Intuitive Surgical, maker of the $1.5 million da Vinci robot, has used live surgery to build hype for the robot, getting its message out to surgeons who might purchase the robot and patients who might demand robotic surgery. Patients seem to find live surgery as compelling as surgeons do, and as a recent New York Times story described, hospitals sponsor Internet broadcasts of surgery in order to reach potential patients.
Not surprisingly, the concept of surgery as entertainment has rankled some surgeons, who are disturbed by the shift in focus from the anesthetized patient to the surgeon performing the procedure, the resulting media production, and the company looking to create some buzz for its wares. Dr. Richard Satava, a general surgeon at the University of Washington in Seattle and a trustee of the Society of Laparoendoscopic Surgeons, worries about the doctor who is operating while interacting with the audience and thinking about the ongoing video production. “Is it ethical for a surgeon to be distracted from his operation,” he asks, “when he should be concentrating on the best interests of his patient?” Satava and others also worry about the risk that if something goes wrong, the patient (and her lawyer) could pin the error on the telecast.

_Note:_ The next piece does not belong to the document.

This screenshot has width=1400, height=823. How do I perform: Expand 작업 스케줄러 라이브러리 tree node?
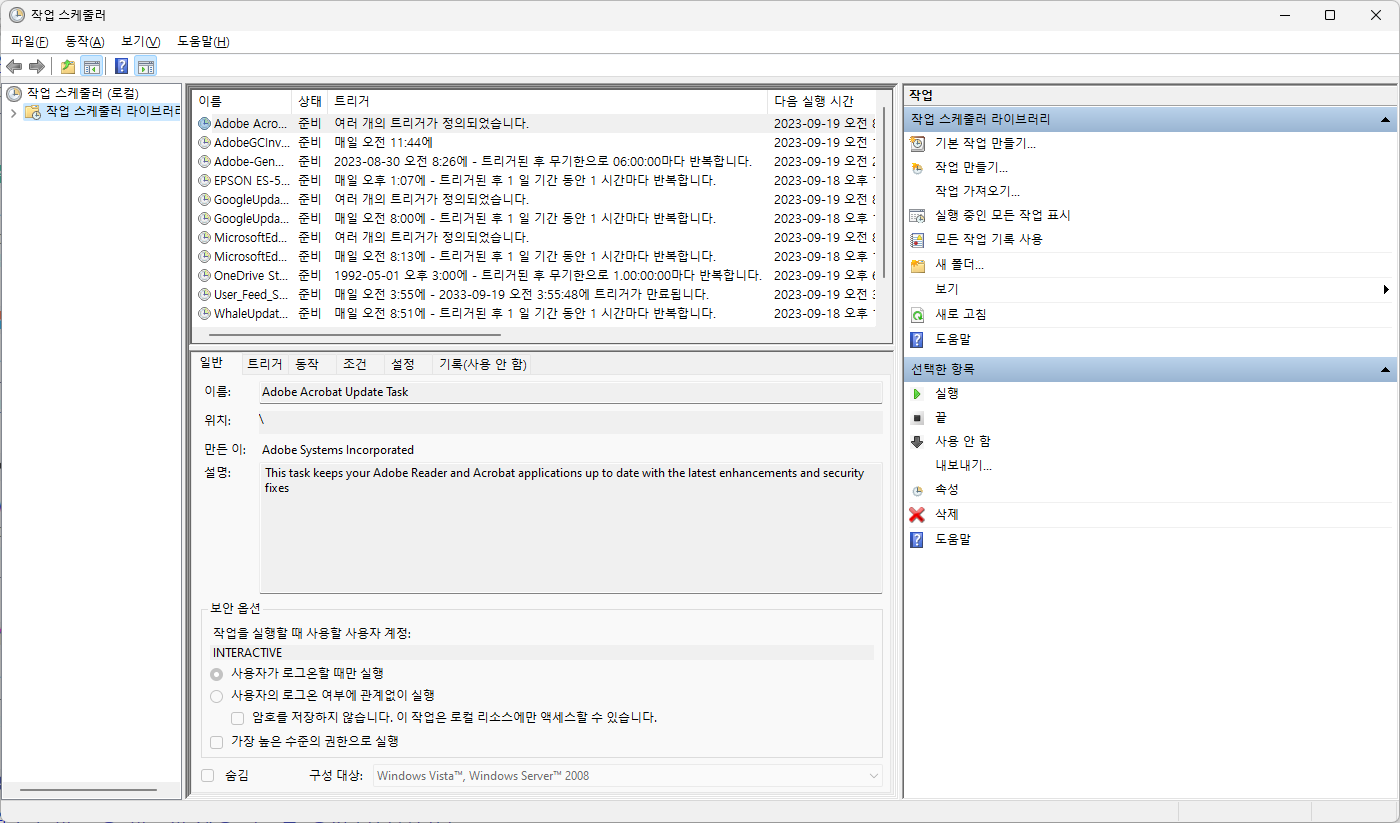13,112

This year, the Society of Laparoscopic Surgery will replace live telesurgery with narrated videotape at its annual meeting. Prompted by ethical concerns and the high cost of live telesurgery, it’s also testing other live-surgery alternatives such as “surgical surprises”—narrated videotaped presentations of surgical complications not disclosed prior to the presentation—or interactive sessions using Second Life to allow off-site participants to be part of the conference. OR-Live, a company built to serve this niche industry, also offers live narrations of previously recorded video as a cost-effective way to allow an online audience to interact with an expert without the production expense of live surgery.
For the same reasons we stay up late to watch the bottom of the ninth inning instead of waiting for highlights on the morning news, the taped surgeries don’t match the thrill of the live broadcasts. Although surgeons are ashamed to admit it, live telesurgery is more like NASCAR than baseball: We want to see the driver make the turn, but we’re also hoping for a wreck. Dr. Neeraj Kohli, a gynecologic surgeon at Brigham and Women’s Hospital in Boston, says surgeons “want to see someone screw up. They want to see that they aren’t the only ones who have complications.”
At least a dozen surgeons interviewed for this article mentioned the 2003 live telesurgery performed by gynecologic surgeon John Miklos, operating from outside Atlanta for the AAGL annual meeting in Las Vegas. Miklos encountered bleeding in an area in front of the tailbone that is notorious for its injury-prone blood vessels. For long minutes, he struggled to control the bleeding while audience members watched, transfixed. Finally, he shut down the cameras, converted to an open surgical approach, and stopped the bleeding. The patient was fine.
This fear of a mishap motivates surgeons to practice and prepare. Maybe watching surgery where the fear hasn’t been removed actually is the best education, short of scrubbing into the case.